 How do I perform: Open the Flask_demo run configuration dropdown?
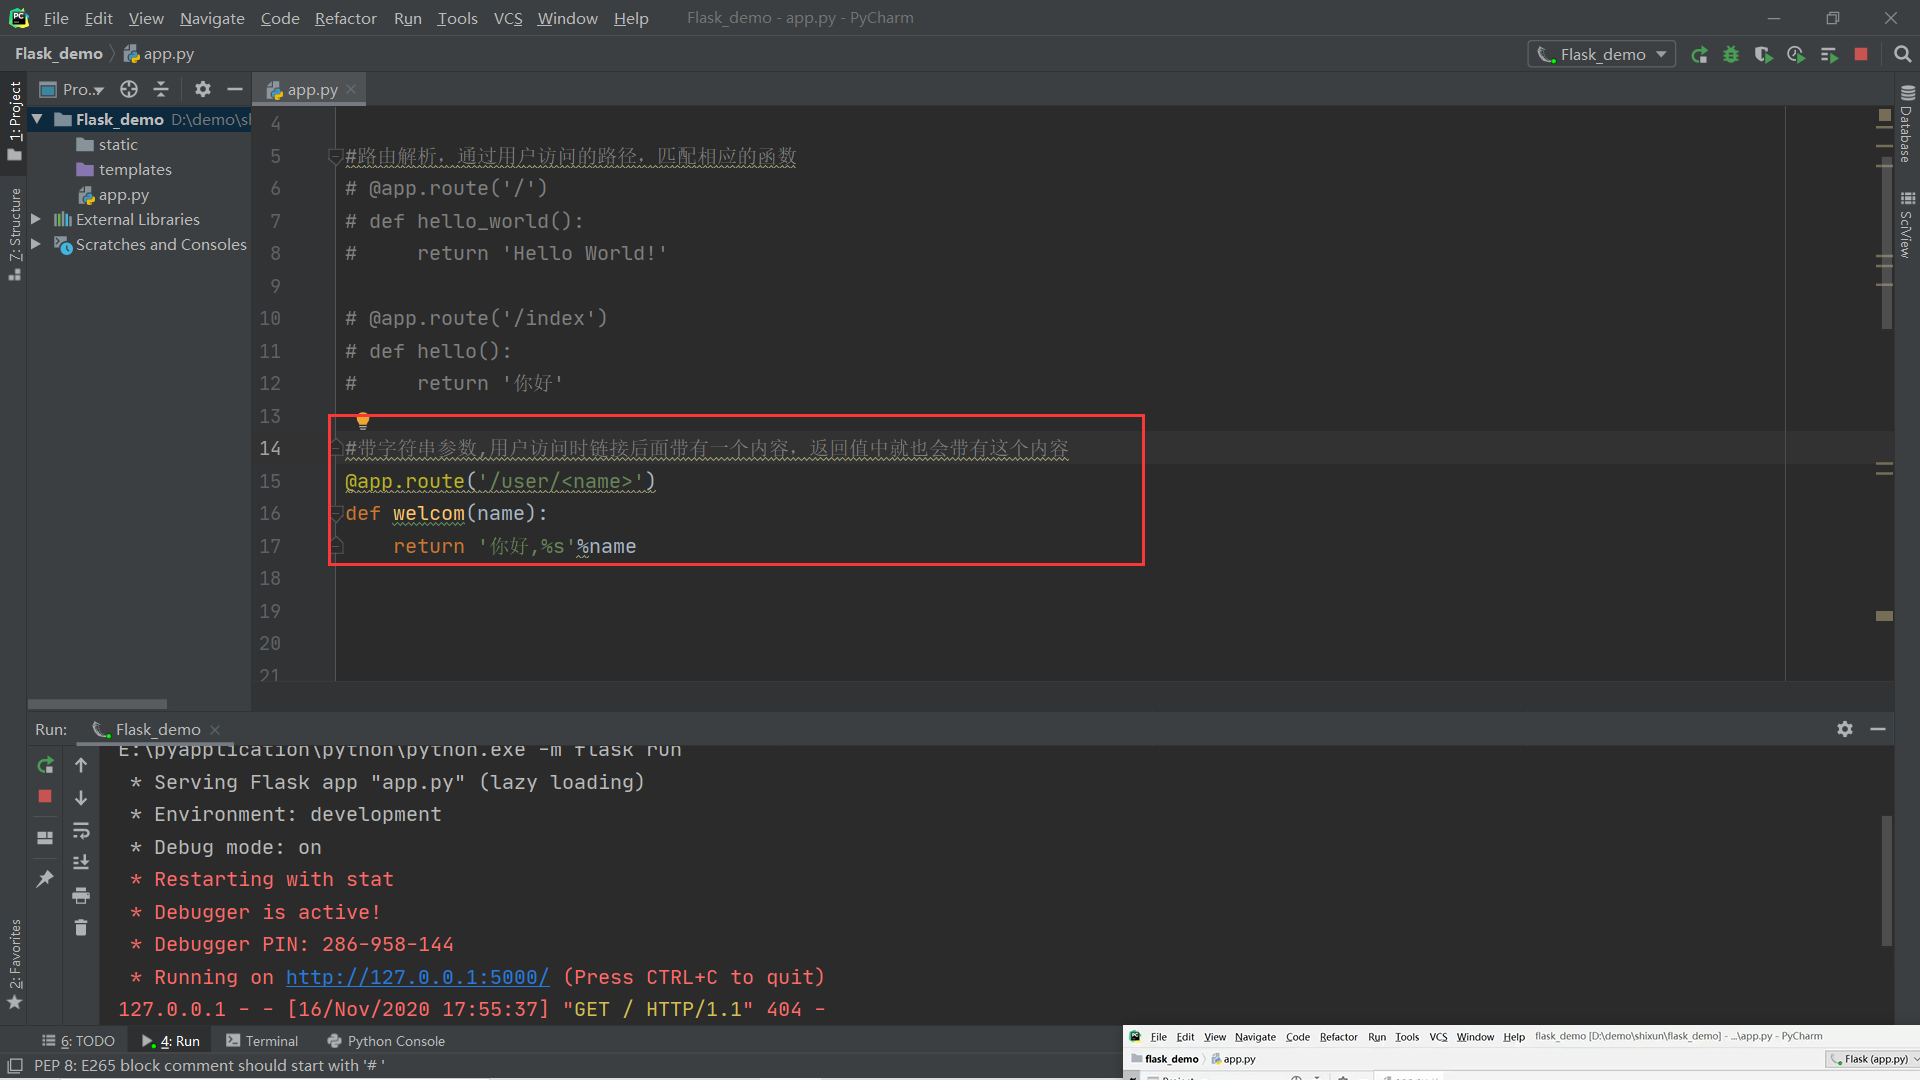pyautogui.click(x=1602, y=55)
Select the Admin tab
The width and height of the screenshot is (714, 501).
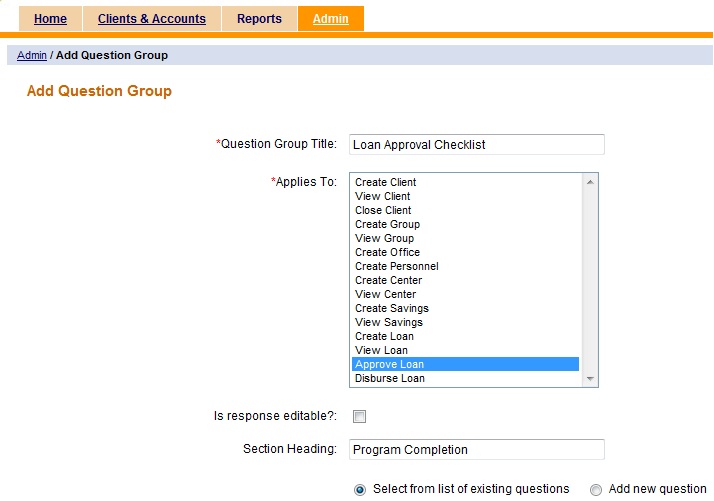(x=330, y=19)
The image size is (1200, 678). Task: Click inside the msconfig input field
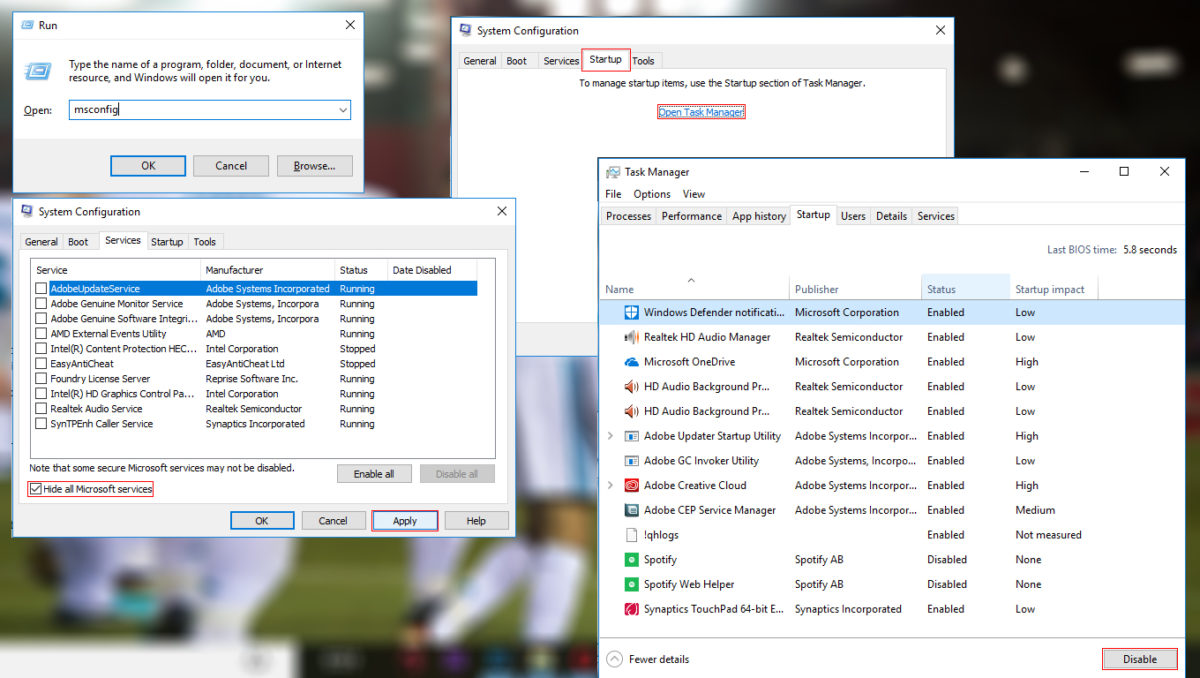tap(200, 110)
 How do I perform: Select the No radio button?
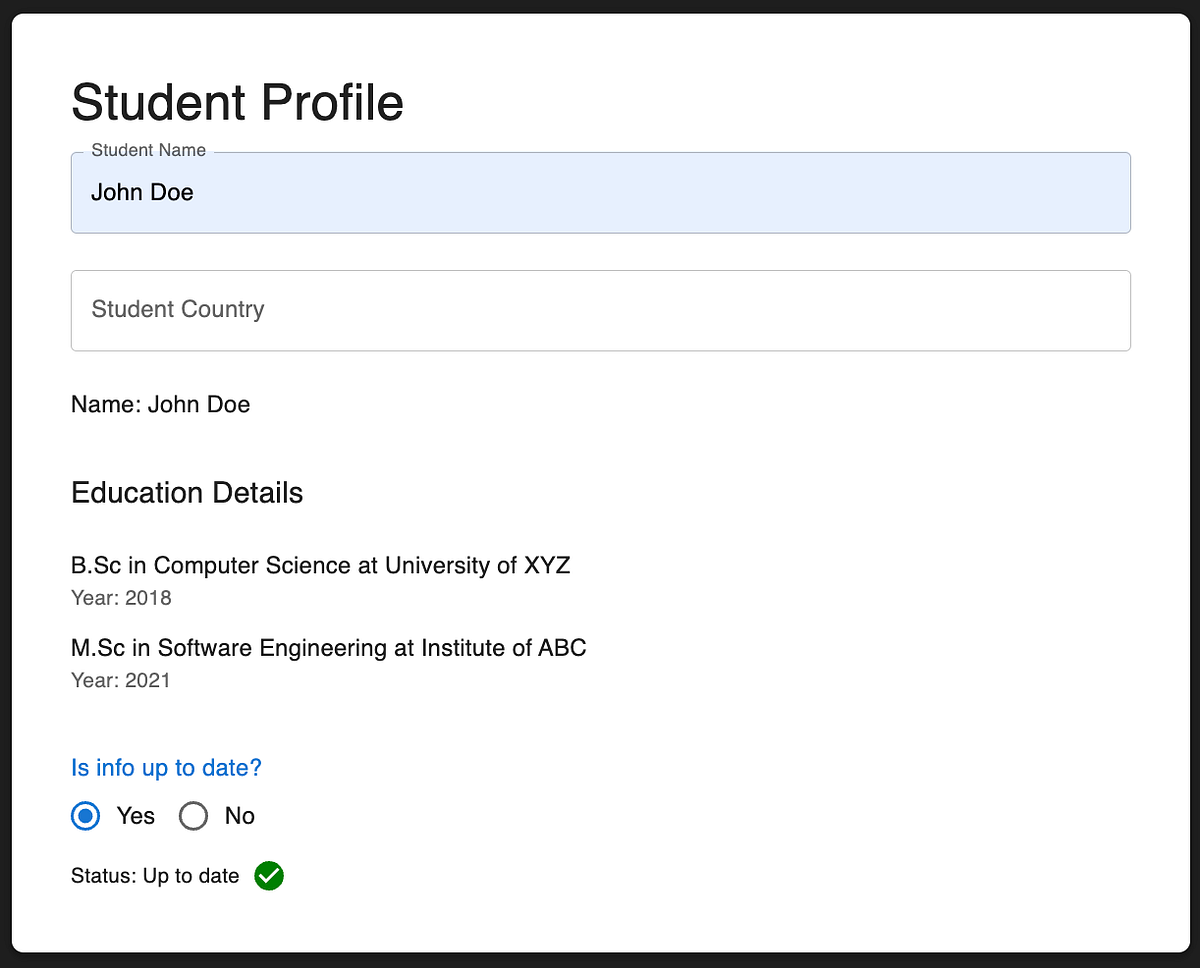point(193,816)
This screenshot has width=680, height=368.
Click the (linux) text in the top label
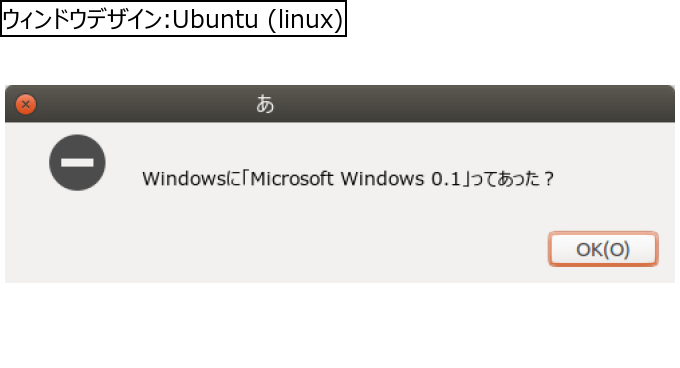306,20
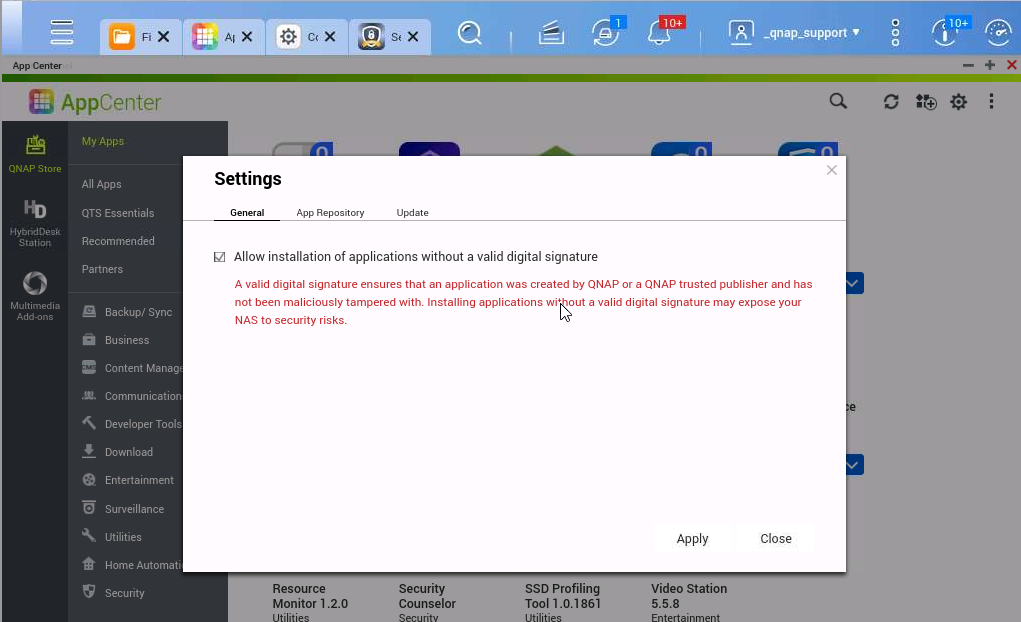Open HybridDesk Station in sidebar
Screen dimensions: 1021x622
pyautogui.click(x=35, y=223)
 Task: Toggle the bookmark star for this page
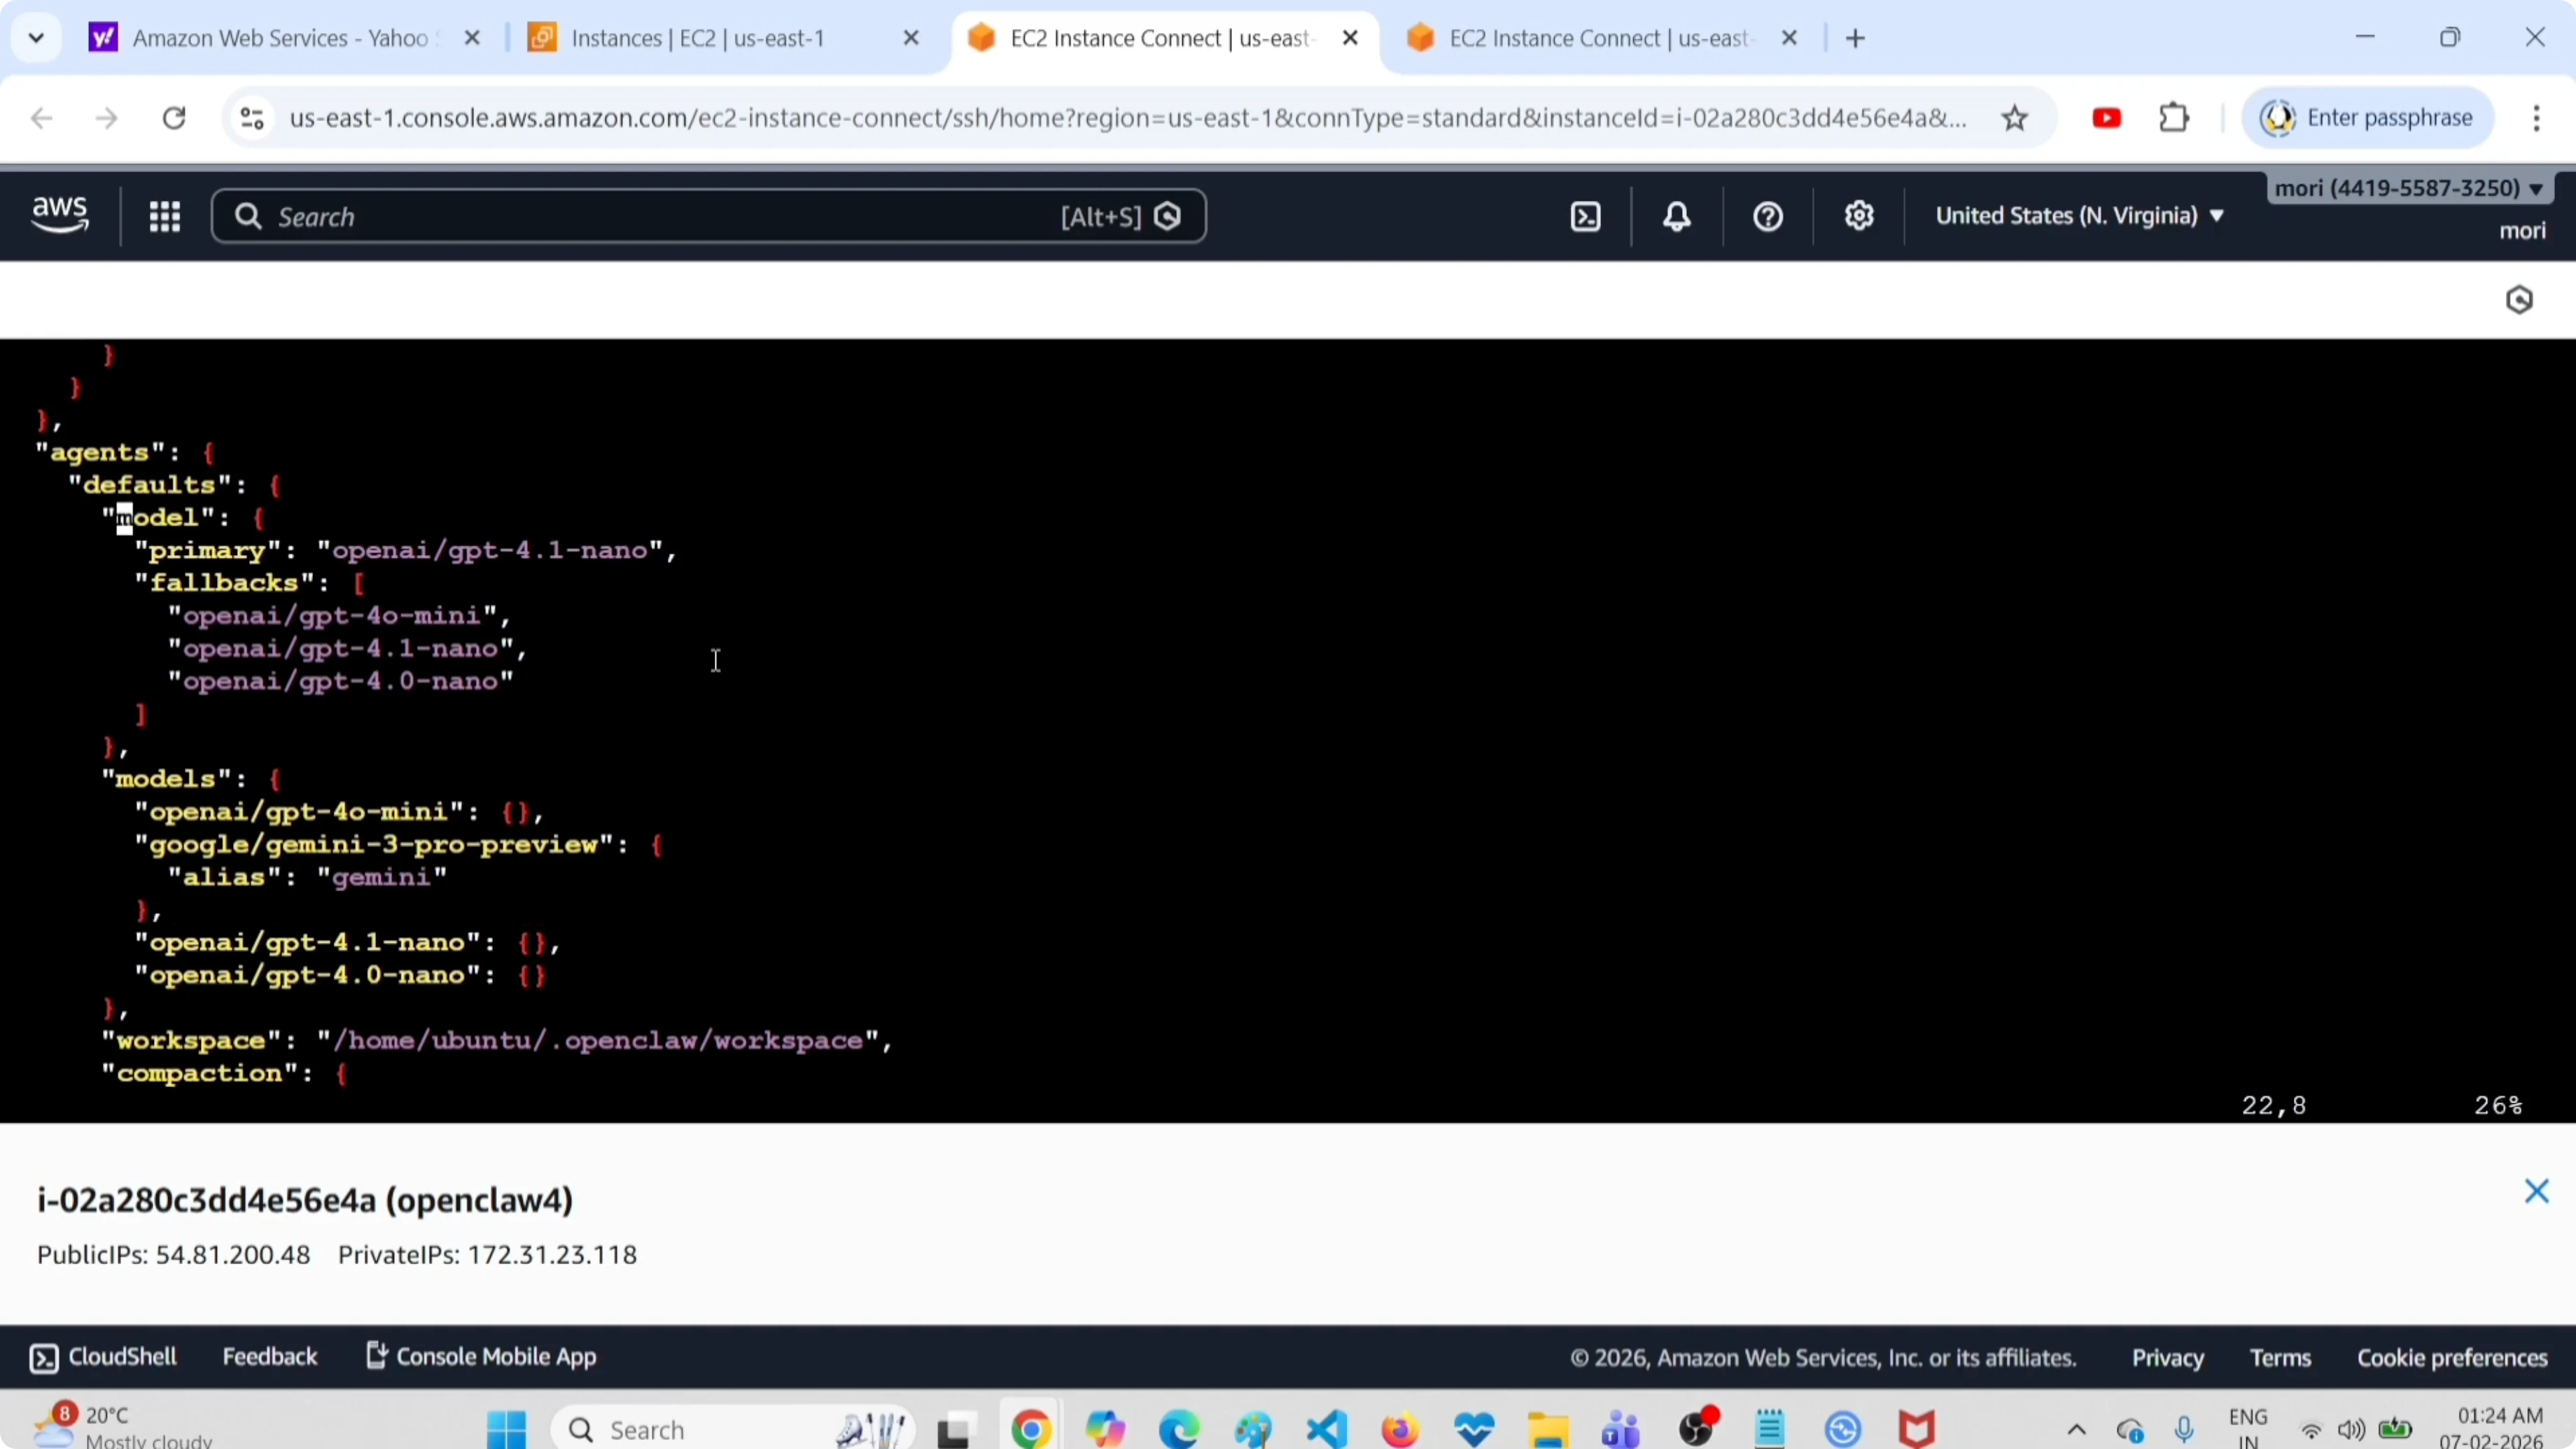coord(2015,117)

* PROBLEM TO WORK ON:
Return all of the entries above word for word, leaving out the pictures.

* EXPECTED ANSWER:
 How do I perform: Open the Flask_demo run configuration dropdown?
pyautogui.click(x=1602, y=55)
Select the Admin tab
The width and height of the screenshot is (714, 501).
(x=330, y=19)
The image size is (1200, 678). Task: Click inside the msconfig input field
tap(200, 110)
 How do I perform: Select the No radio button?
point(193,816)
This screenshot has width=680, height=368.
Click the (linux) text in the top label
306,20
Open HybridDesk Station in sidebar
Screen dimensions: 1021x622
pyautogui.click(x=35, y=223)
 Task: Toggle the bookmark star for this page
coord(2015,117)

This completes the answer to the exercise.